New Orleans Short Stories (1): Free Beer on Canal Street

french-quarter-nw-orleans

 

If you can be in love with a city, then New Orleans is my mistress.  Here are some stories from my eighteen days and nights in New Orleans.

 

Since Hurricane Katrina in 2005, I’ve spent right at 220 days and nights in “The Big Easy,” which equates basically to living there for seven full months.  That’s a lot of exquisite dinners, great jazz, and tasty beignets.

Each time I visit New Orleans I come out of it with different impressions and perspectives – about life, leisure, and culture.  New Orleans is one of the few places which changes you, and if you’re not moved by your experience here in some way, then I’d say you really haven’t been here.

Short Story #1:  Free Beer on Canal Street

Canal Street was named so because city planners originally expected that a ship canal would be constructed which would lead into the Mississippi River, which was the city’s main source of commerce.  Fortunately, that plan fell through, which today leaves us with the major thoroughfare through the city with streetcars, hotels, and plenty of shopping.

Canal Street separates the rest of New Orleans from the French Quarter or at least tries to.  On one side, the streets are in English.  On the others, signs are in French.  Even to this day.  But the “anything goes” mentality of the crazy French Quarter can’t be contained into a small zone of city blocks.

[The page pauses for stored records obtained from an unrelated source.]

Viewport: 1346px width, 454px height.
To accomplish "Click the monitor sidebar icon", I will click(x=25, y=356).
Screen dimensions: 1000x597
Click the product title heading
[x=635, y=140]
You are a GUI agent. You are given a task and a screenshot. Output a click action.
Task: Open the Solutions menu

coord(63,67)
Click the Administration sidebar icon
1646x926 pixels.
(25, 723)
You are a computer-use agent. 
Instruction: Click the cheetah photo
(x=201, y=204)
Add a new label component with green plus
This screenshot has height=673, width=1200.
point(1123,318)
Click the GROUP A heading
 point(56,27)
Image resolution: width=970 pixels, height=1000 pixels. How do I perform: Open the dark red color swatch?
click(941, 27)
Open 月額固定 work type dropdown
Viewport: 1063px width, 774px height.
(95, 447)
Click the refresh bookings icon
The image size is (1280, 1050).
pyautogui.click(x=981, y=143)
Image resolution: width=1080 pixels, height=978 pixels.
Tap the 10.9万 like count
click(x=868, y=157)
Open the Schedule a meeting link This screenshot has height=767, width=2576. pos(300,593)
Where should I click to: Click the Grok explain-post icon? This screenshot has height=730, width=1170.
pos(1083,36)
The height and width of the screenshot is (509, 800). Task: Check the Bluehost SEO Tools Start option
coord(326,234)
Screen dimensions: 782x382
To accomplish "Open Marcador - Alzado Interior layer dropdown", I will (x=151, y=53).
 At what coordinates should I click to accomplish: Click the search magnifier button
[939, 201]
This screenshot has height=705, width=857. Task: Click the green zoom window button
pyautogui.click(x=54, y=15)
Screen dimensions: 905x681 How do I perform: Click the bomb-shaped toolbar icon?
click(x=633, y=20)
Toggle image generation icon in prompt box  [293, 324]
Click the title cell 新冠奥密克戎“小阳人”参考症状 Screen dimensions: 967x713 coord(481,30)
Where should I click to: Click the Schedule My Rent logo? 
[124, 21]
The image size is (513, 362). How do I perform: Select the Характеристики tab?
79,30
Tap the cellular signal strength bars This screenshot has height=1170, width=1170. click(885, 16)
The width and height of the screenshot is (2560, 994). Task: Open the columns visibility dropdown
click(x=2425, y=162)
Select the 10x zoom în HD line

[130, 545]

Last week I was waiting at a taxi stand on Canal Street in front of the Sheraton.  It was a busy Sunday, as all the weekends are here.  At least a dozen people in line waiting for a cab.

A family of four was in front of me.  The family consisted of the husband, the wife, and two kids — a boy and a girl.  The kids were perhaps 4 or 5 years old.  The family had matching blue t-shirts on with some kind of Mickey Mouse logo.  The kids had blond hair.  Nice family.  Probably from Ohio or Georgia or somewhere like that.

The little boy whined to the parents he was thirsty.  The mother kept telling the kid to wait.  He’d get a drink shortly.

Well, the little boy couldn’t wait.  And he was going to do something about it.

The side streets of New Orleans after Friday and Saturday nights are a garbage dump.  They’re littered with trash.  Mostly beer bottles, cups, broken glass, vomit.  You see bottles, cans, and cups all over the place, sitting on sidewalks, ledges, steps – everywhere.  The area around the French Quarter allows open drinking out in the streets.  So you see just about everyone with an alcoholic beverage in their hand.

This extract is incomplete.